Instruction:
Reproduce the following items word for word, omitting the pictures from your answer.

Text and element pointing items:
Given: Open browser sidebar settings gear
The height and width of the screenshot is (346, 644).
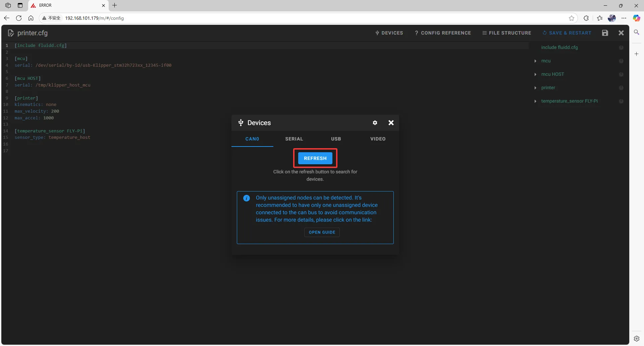Looking at the screenshot, I should (x=636, y=339).
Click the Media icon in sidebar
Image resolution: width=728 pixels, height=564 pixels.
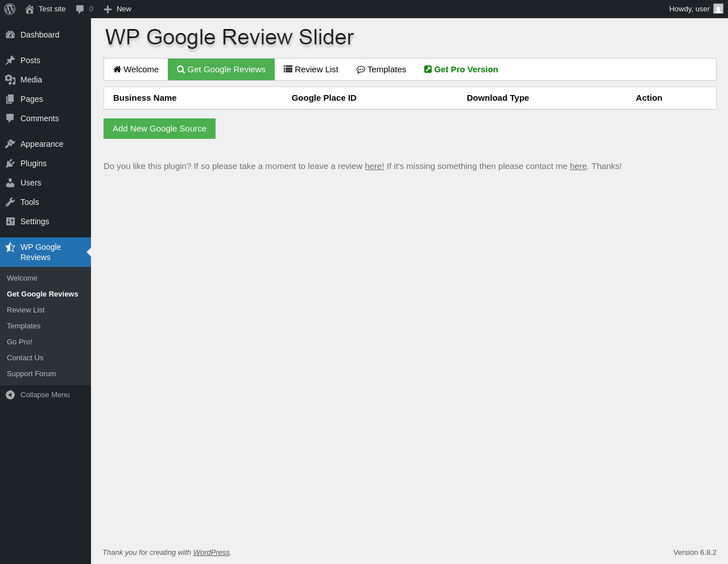[x=10, y=80]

Task response:
Given: Open browser sidebar settings gear
The height and width of the screenshot is (346, 644).
Looking at the screenshot, I should (x=636, y=339).
Click the Media icon in sidebar
Image resolution: width=728 pixels, height=564 pixels.
[x=10, y=80]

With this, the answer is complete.